Source extract Start Marker
How to Go Back to School for Nursing in Your 30s and 40s
If you’re going back to school for nursing in your 30s or 40s, chances are you have more responsibility and maybe a family. We share our top ten tips to help you with financials, childcare, and household management as you make the shift to student provider.
1. Make an “in-school” budget
Modify your current household budget with your partner to account for going back to school. Items to consider in your revised budget are:
- Changes to childcare expenses
- Modified transportation costs
- Scrub uniforms, a stethoscope, and a watch
- Physical examinations and mandatory vaccinations
- Third-party vendor fees if your school uses them to manage clinical rotations
Spend several months making a running list of expenses to reduce the likelihood that you forget or overlook a cost. Also, make sure you and your partner are both on board with this budget. It needs to work for both of you.
2. Put a financial recovery plan in place
Create a financial recovery plan if you will borrow money for school or defer existing student loans. To do this, figure out exactly how long you can survive if you don’t get a job right away, and detail how you’ll pay off student debt.
Source extract End Marker
> _Task statement_: Transcribe the entire nursing school guide word for word. Rely only on the nursing school guide above.
Supplied information Start Marker
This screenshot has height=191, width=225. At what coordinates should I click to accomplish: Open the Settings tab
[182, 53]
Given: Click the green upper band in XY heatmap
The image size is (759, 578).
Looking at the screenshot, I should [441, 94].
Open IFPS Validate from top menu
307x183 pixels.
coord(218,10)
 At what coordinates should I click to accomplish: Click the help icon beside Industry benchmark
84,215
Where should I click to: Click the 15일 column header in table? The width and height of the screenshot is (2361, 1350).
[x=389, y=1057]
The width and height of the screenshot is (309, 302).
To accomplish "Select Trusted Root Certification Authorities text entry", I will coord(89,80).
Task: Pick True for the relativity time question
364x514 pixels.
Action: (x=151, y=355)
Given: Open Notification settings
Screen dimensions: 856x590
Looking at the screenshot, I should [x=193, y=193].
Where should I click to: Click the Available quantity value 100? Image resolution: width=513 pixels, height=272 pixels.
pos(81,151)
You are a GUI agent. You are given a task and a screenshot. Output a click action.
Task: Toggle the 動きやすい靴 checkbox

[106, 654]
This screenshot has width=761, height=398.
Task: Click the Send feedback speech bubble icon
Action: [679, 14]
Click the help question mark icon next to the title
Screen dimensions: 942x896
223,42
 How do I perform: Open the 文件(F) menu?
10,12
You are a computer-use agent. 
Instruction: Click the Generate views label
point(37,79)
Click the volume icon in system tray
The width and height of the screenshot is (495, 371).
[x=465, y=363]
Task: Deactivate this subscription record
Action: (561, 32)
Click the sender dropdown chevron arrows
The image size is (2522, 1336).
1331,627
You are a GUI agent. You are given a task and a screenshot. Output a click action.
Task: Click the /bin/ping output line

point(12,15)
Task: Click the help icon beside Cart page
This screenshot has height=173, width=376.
Supplied information End Marker
> _Answer section_:
How to Go Back to School for Nursing in Your 30s and 40s
If you’re going back to school for nursing in your 30s or 40s, chances are you have more responsibility and maybe a family. We share our top ten tips to help you with financials, childcare, and household management as you make the shift to student provider.
1. Make an “in-school” budget
Modify your current household budget with your partner to account for going back to school. Items to consider in your revised budget are:
- Changes to childcare expenses
- Modified transportation costs
- Scrub uniforms, a stethoscope, and a watch
- Physical examinations and mandatory vaccinations
- Third-party vendor fees if your school uses them to manage clinical rotations
Spend several months making a running list of expenses to reduce the likelihood that you forget or overlook a cost. Also, make sure you and your partner are both on board with this budget. It needs to work for both of you.
2. Put a financial recovery plan in place
Create a financial recovery plan if you will borrow money for school or defer existing student loans. To do this, figure out exactly how long you can survive if you don’t get a job right away, and detail how you’ll pay off student debt.